Feature flags. Be able to turn Kafka on or off independently from database writes.
Audit the data. At the end of the month, compare what's in ClickHouse versus MariaDB.
Gradual cutover. Once we're confident, start cutting reads over to ClickHouse (also behind feature flags).

Since this is tied to billing, we can't afford to get it wrong. This strategy gives us validation at every step.

Here's the code that makes it possible:

protected function publish(array $parameters): bool
{
    if (config('geocodio.kafka.enabled', false)) {
        $this->publishToKafka($parameters);
    }

    return $this->publishToDatabase($parameters);
}

Simple, but effective. We can flip Kafka on or off without touching the database writes.

Key Takeaways

Batch inserts are critical for ClickHouse. You can't treat it like a transactional database with row-level inserts. You need to batch aggressively—30k-50k records minimum.
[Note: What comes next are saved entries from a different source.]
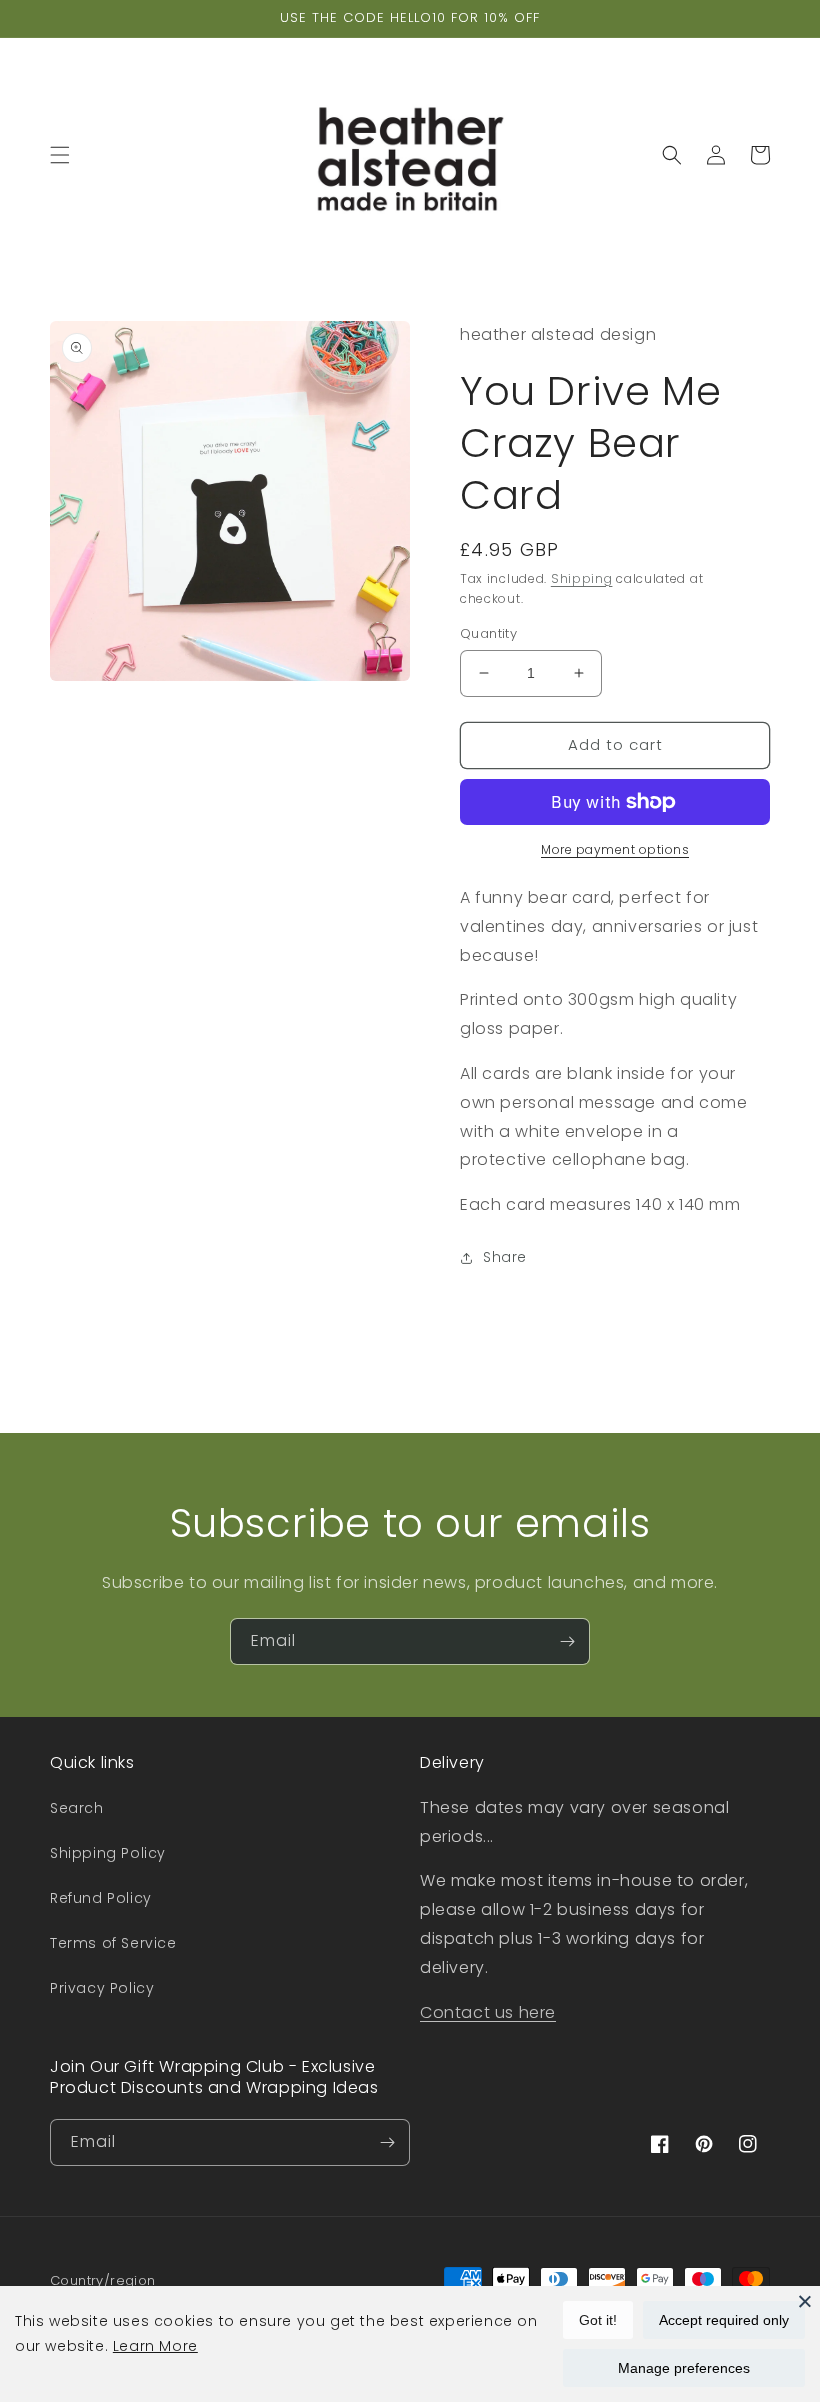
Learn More (155, 2346)
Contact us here (488, 2012)
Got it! (598, 2320)
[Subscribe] (567, 1641)
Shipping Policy (108, 1853)
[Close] (805, 2301)
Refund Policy (101, 1898)
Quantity (488, 633)
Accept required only (724, 2320)
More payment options (615, 849)
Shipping (582, 578)
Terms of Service (113, 1943)
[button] (60, 155)
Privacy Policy (102, 1988)
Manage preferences (684, 2368)
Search (77, 1808)
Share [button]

Don't be afraid to ask for help. Talking to Jon Buda and the Honeybadger team saved me weeks of trial and error. Sometimes the best solution is learning from people who've already solved the problem.

Feature flags for the win. Being able to turn Kafka and ClickHouse on or off independently gave us confidence to deploy incrementally and validate every step.

Column-oriented databases are a different beast. If you're doing analytics or tracking large volumes of append-only data, ClickHouse is incredibly powerful. But you have to think differently about how data is stored and queried.

Big Thanks

Big thanks to Justin Jackson and Jon Buda from Transistor.fm for pointing me in the right direction. And huge thanks to Josh and Ben at Honeybadger for being so generous with their time and insights. They were super confident in their approach, and that confidence gave me the push I needed to commit to this solution.

I'm super stoked on this. Now excuse me while I go find more excuses to use ClickHouse.